It has been nearly 4 weeks since my state went under “strict” social distancing in response to the global Covid-91 pandemic and I am sick of it.
- My pool is closed. I haven’t been able to swim daily for a month.
- Grocery stores still have shortages of meat, chicken and toilet paper.
- Retail business, offices and schools are closed.
- Hospitals, doctors and dentists are only treating emergency
The news is dominated by pandemic coverage with daily death tolls and infection counts by country, state, city and region. Stats, numbers and models are presented as if they are facts, rather than guesses ranging from scientific to totally made up clickbait.
I miss having a life centered on something besides fear, anxiety and frustration of the pending peak and subsequent 2nd and 3rd waves.
So I have stopped following the pandemic closely. I am focusing on what I can control.
Being immersed in daily death tallies, political arguments and challenges throughout the globe bring me no joy.
Nor does it bring answers or security.
I’m convinced of a few things:
The news reports say this is a devastating pandemic. And yet, I know only one person who has been infected and his symptoms were mild. I don’t know anyone who knows anyone who has been hospitalized.

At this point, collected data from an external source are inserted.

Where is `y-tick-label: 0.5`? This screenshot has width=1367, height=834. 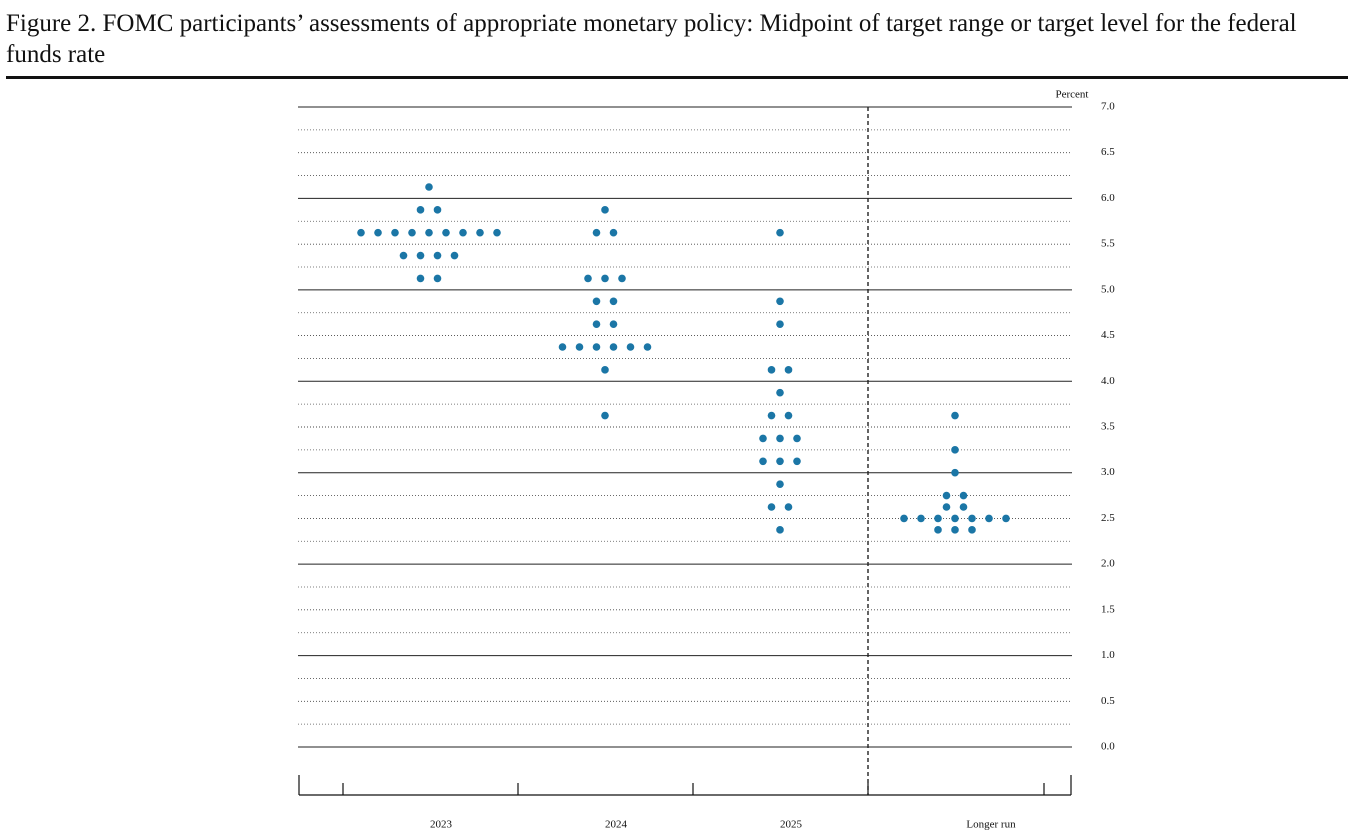
y-tick-label: 0.5 is located at coordinates (1108, 701).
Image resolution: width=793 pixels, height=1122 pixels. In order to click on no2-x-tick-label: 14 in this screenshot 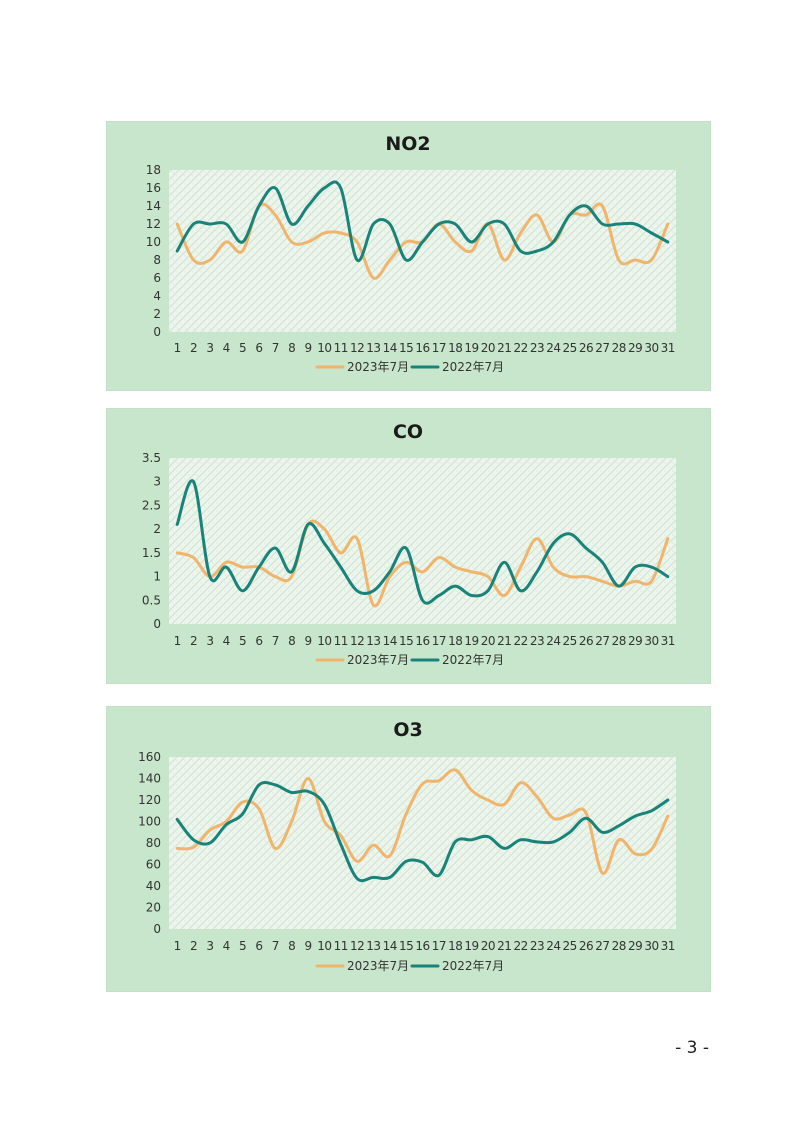, I will do `click(390, 348)`.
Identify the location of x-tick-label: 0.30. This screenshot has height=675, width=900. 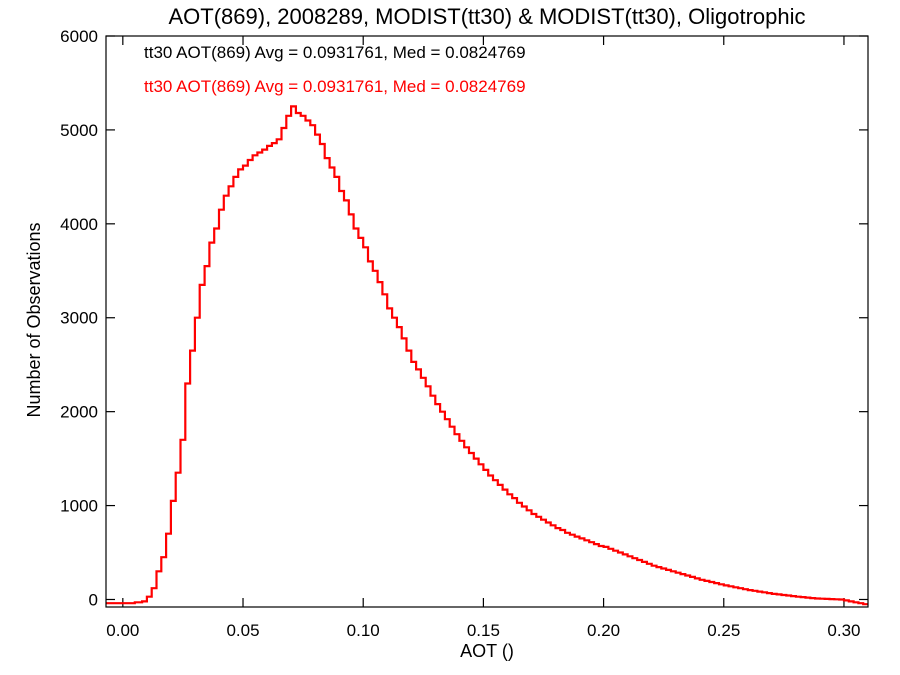
(844, 630).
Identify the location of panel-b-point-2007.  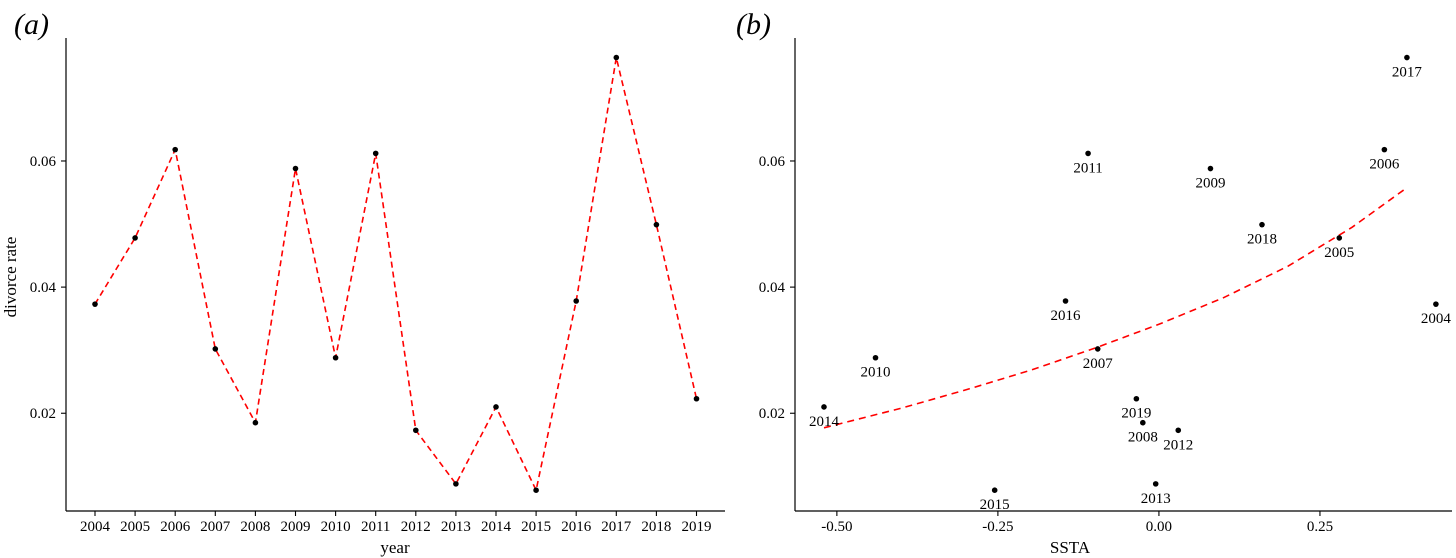
(1098, 349).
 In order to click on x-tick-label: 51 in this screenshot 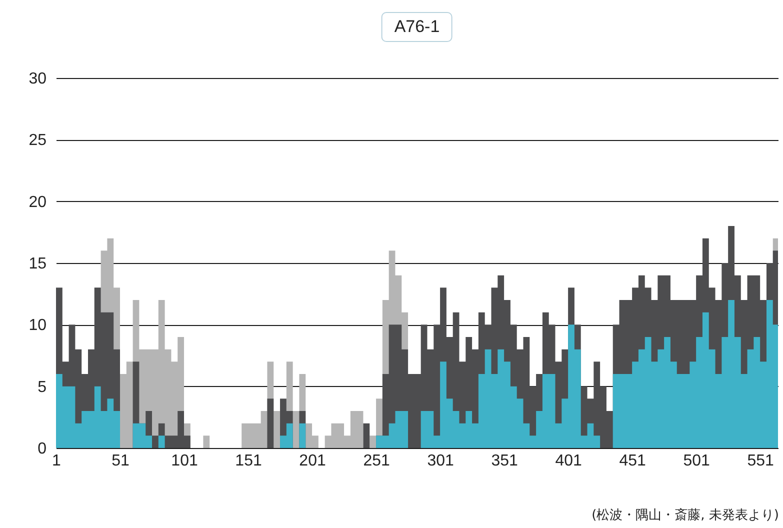, I will do `click(121, 461)`.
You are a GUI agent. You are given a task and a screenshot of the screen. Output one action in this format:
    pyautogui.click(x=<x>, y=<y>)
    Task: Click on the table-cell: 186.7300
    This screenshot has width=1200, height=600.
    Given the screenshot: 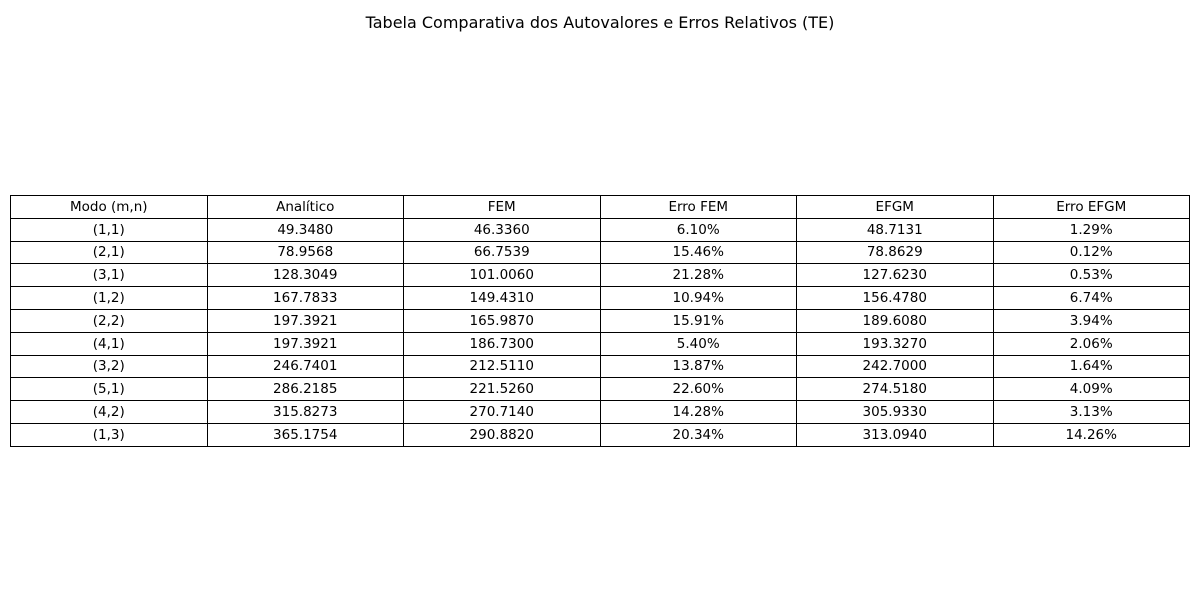 What is the action you would take?
    pyautogui.click(x=502, y=344)
    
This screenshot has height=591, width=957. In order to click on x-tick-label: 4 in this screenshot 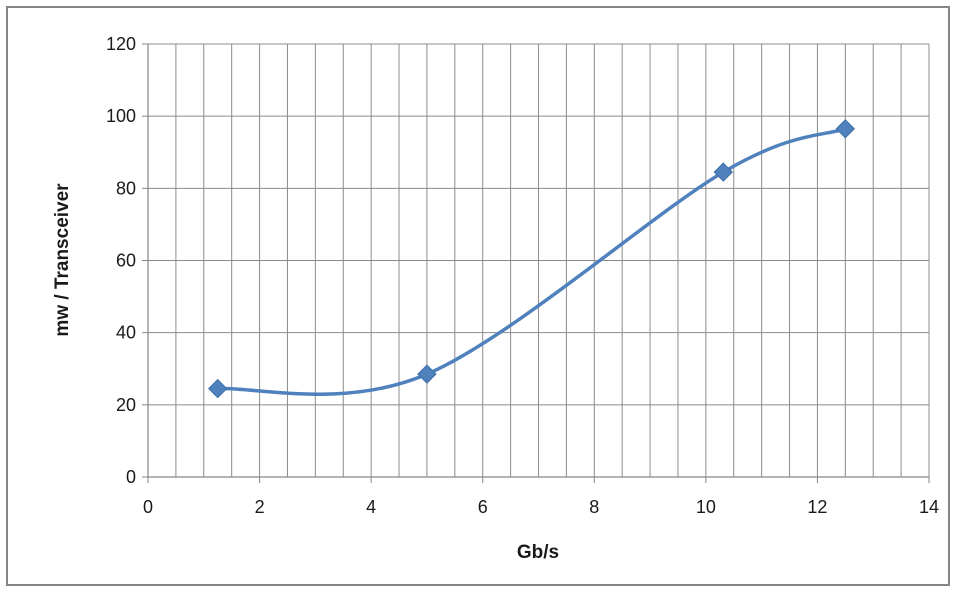, I will do `click(371, 507)`.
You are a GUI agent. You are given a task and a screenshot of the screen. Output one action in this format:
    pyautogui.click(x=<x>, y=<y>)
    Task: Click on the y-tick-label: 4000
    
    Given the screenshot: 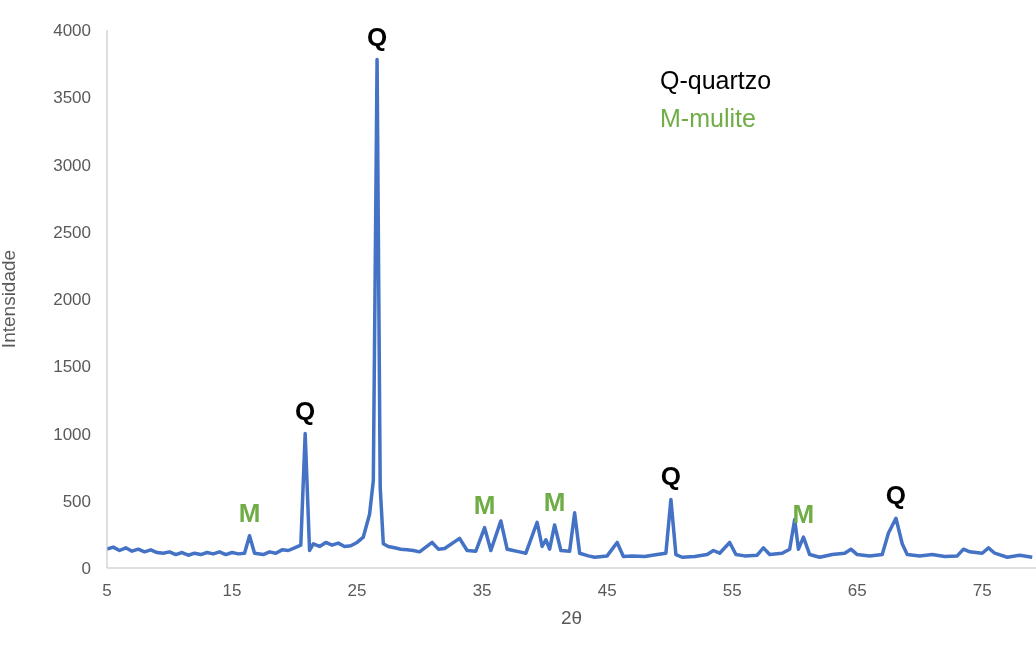 What is the action you would take?
    pyautogui.click(x=72, y=31)
    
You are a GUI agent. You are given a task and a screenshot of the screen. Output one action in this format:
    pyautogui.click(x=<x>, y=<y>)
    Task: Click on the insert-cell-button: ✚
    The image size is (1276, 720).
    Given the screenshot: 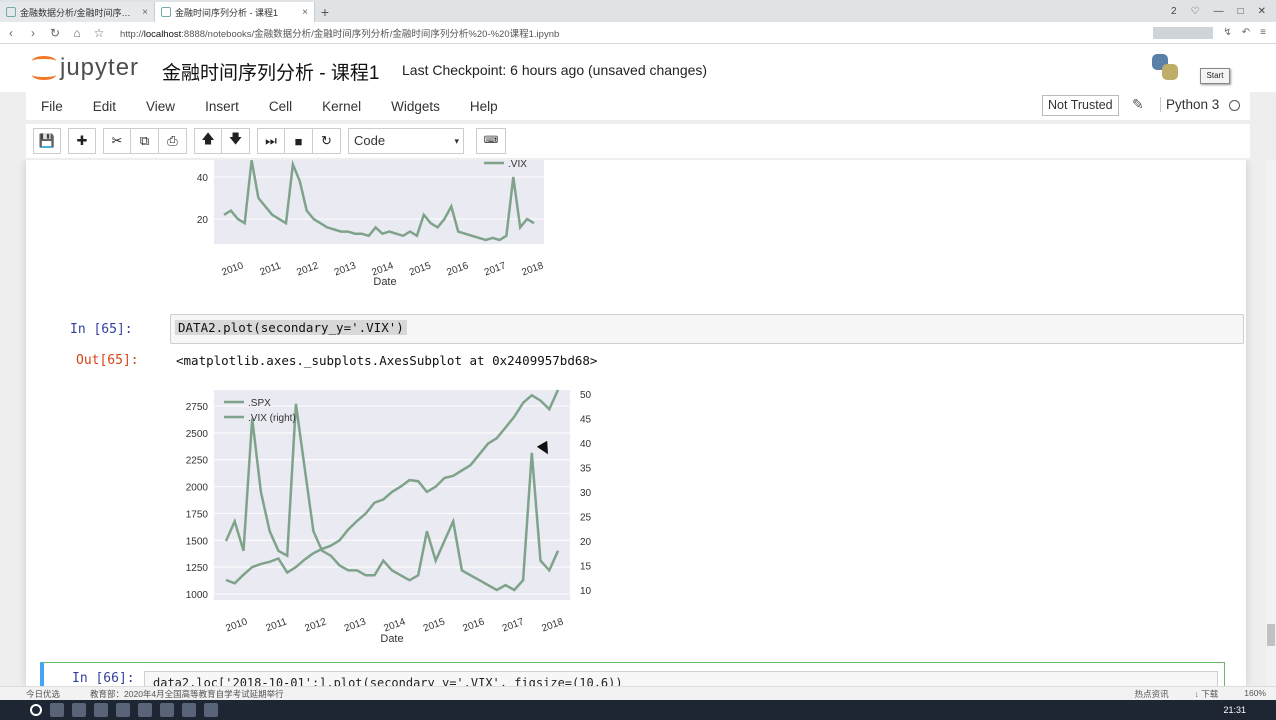 What is the action you would take?
    pyautogui.click(x=82, y=141)
    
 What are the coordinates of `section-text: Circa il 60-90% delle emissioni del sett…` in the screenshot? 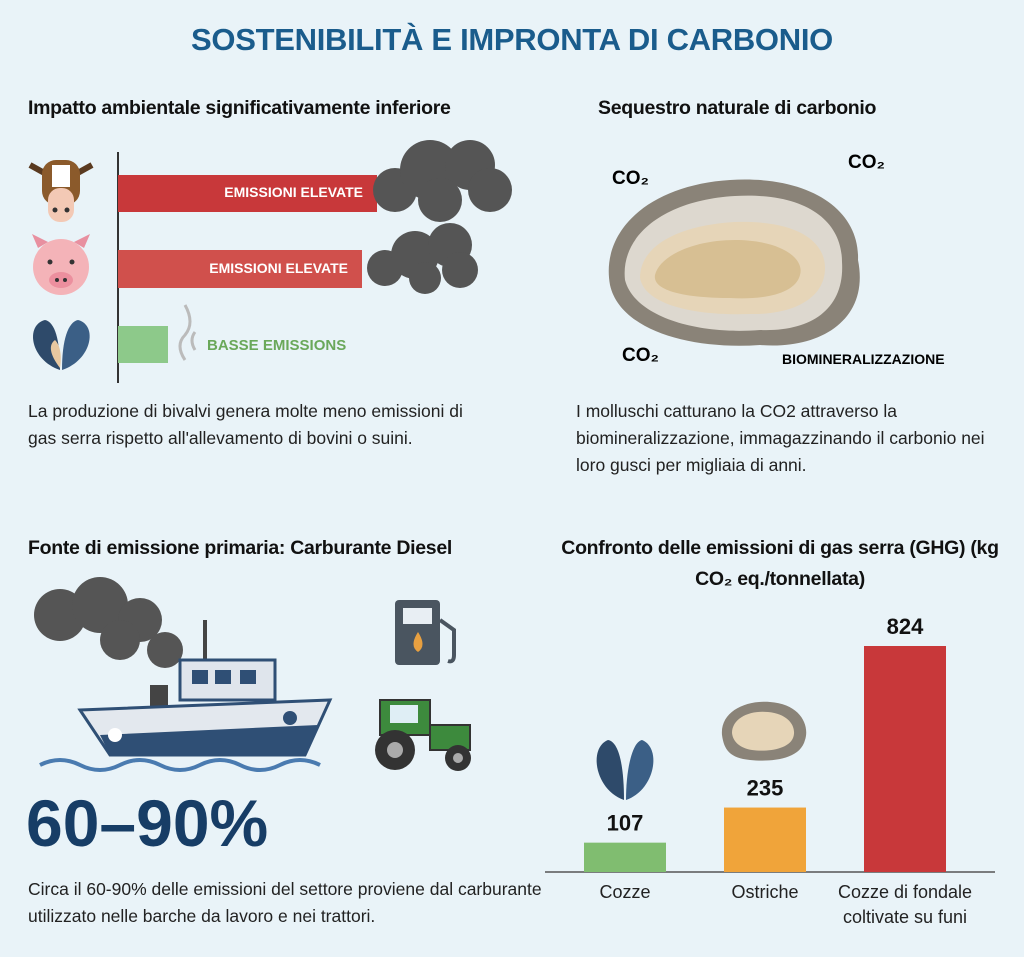 It's located at (285, 902).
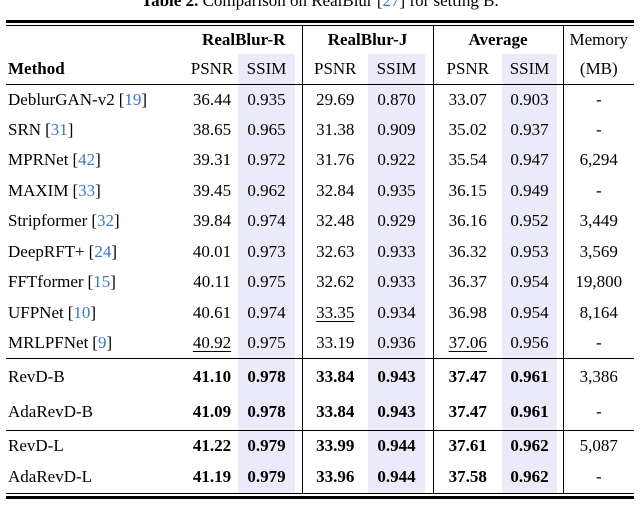 This screenshot has width=640, height=509. I want to click on citation-link: [32], so click(105, 220).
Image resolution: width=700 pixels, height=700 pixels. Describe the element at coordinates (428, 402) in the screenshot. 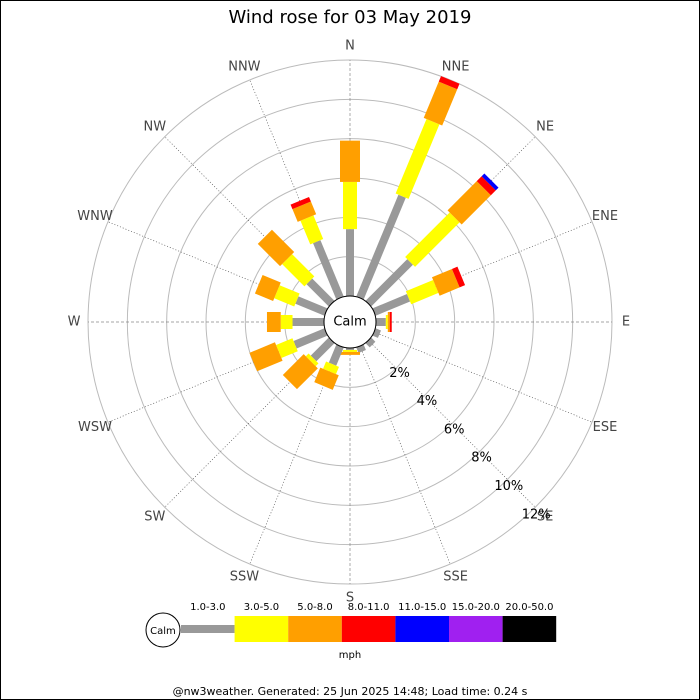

People are dying. Hospitalized are reported to be overwhelmed. But when I read actual accounts from front line doctors and nurses, many describe abnormally high but manageable volumes of critical care patients. There are glaring exceptions in hot spots throughout the world and of course these are plastered all over the news to scare us into staying tuned in.
Most of the reported people dying are older, with underlying health problems. Some are middle aged. Occasionally the news reports a young, perfectly healthy victim — these are given top priority because of the scare factor.
Believe me, I understand how a single death can feel like a tragedy. My wife dying rocked my entire world. It changed me forever. I empathize with everyone who loses a a loved one.
In a month, we’ve had about 10,000 people die in the US. That’s 10,000 families who will never be the same.
And yet, death is not a tragedy. Death is a part of life. So are pandemics, accidents and disasters.
I get the feeling that our mitigation efforts are driven by a fantasy that we can postpone the inevitable – getting this virus.
We are deluded if we think isolation will prevent infection after we stop isolating.
After we get through this first wave, then what?
When people go back to work and socializing, what keeps the second wave from being bad?
Supposedly, testing and containment of infected individuals will be our solution until a vaccine is developed.
We don’t even have enough tests to determine if even 1% of our population today who have symptoms are infected. Nor have we developed an effective coronavirus vaccine despite having coronavirus epidemics for over 10 years.
The US is large, our population is huge and compliance to strict lockdowns is varied.
How can we possibly imagine testing millions of people regularly, then identifying and quarantining contagious ones before they infect others – especially when we are told this virus spreads before symptoms are felt? The idea that we take temperatures to identify possible sick people is helpful, but misses the asymptomatic carriers and the presymtomatic people.
Let’s face it. We are going to get exposed. Some of us will get infected. Some will suffer. Some will die.
That is life.
In some ways, I hope I get the virus soon and it runs its course with me. Either I’ll get better or I won’t. I’m prepared for either.
Then I can move forward with life instead of hiding from it behind closed doors, wearing marginally effective homemade masks, doing extensive hand washing and avoiding others — all of which I suspect are of limited effectiveness.
If I suspect this, how many others in our population of 330 million do too?
I have a feeling that our social distancing is going to end soon out of frustration from the general public.
We’ll see if I’m right or if, as usual, my ability to predict the future is really poor.